修士論文のタイトルは「高校球児における全国制覇を目指した生活とその後のライフスキルとの関係~甲子園出場経験、メンバー・メンバー外に着目して~」。これまで積んできたキャリアを確認し、さらなる説得力を持たせるためにはどうしたらいいか。1年間、突き詰めて考えた。

1番の収穫は俯瞰(ふかん)の視点をもてたこと。「異業種、違うスポーツとの交流。野球界、高校野球を客観視できた」という。生徒たちは野球だけで生きていくわけではない。「『社会性とは何か』を生徒に示すために、指導者は勉強していかなくては」。

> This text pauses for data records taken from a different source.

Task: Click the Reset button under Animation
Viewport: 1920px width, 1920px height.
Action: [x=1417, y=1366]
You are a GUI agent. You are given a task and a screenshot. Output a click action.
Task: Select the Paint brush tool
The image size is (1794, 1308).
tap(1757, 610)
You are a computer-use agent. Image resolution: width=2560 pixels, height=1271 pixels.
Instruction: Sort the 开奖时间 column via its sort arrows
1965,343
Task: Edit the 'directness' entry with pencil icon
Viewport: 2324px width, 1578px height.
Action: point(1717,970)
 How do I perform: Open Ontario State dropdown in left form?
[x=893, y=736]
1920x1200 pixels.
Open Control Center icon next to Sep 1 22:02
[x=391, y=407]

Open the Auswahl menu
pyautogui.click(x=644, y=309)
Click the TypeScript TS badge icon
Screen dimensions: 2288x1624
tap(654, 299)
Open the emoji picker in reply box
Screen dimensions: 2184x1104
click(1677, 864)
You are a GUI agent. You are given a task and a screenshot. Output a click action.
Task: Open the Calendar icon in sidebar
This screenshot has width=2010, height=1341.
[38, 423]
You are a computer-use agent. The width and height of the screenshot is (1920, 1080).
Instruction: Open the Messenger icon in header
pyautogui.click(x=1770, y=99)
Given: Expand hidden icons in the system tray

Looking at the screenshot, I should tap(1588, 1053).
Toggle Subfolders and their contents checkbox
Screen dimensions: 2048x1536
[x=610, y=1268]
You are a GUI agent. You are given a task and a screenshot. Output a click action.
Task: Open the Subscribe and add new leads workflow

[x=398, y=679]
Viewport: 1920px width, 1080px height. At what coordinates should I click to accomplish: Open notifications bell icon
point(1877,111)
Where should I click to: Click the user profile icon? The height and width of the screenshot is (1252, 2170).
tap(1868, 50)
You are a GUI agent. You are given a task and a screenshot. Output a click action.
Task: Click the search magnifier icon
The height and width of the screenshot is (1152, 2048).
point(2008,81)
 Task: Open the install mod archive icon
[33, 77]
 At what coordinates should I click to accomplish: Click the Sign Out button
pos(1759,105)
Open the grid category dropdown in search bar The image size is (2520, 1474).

もともと抱いていた根っこを強く確認できた。

具体的に3つのテーマを掲げ、理念をチームに落とし込むことにした。

<1>リーダーシップ 甲子園を経験した中前祐也内野手、後藤陸人内野手、畑敦巳捕手(いずれも3年)のセンターライン3人がどれだけ周りを引っ張り上げ、周りを巻き込めるか

<2>リーダー性 リーダー以外の選手にリーダー意識を保持してもらう。全員の責任意識の向上

<3>バッテリー 絶対的なエースがいない中、チーム全体で1球1球細かく分析してバッテリーを作っていく作業

3本の柱がリンクすれば、浦学で白球を追いかける間に自然と社会性が身につくはず-。全国制覇はもちろん、選手1人1人に待っているその先の大きな舞台まで見据えてフレームを組み、令和最初の夏に挑む。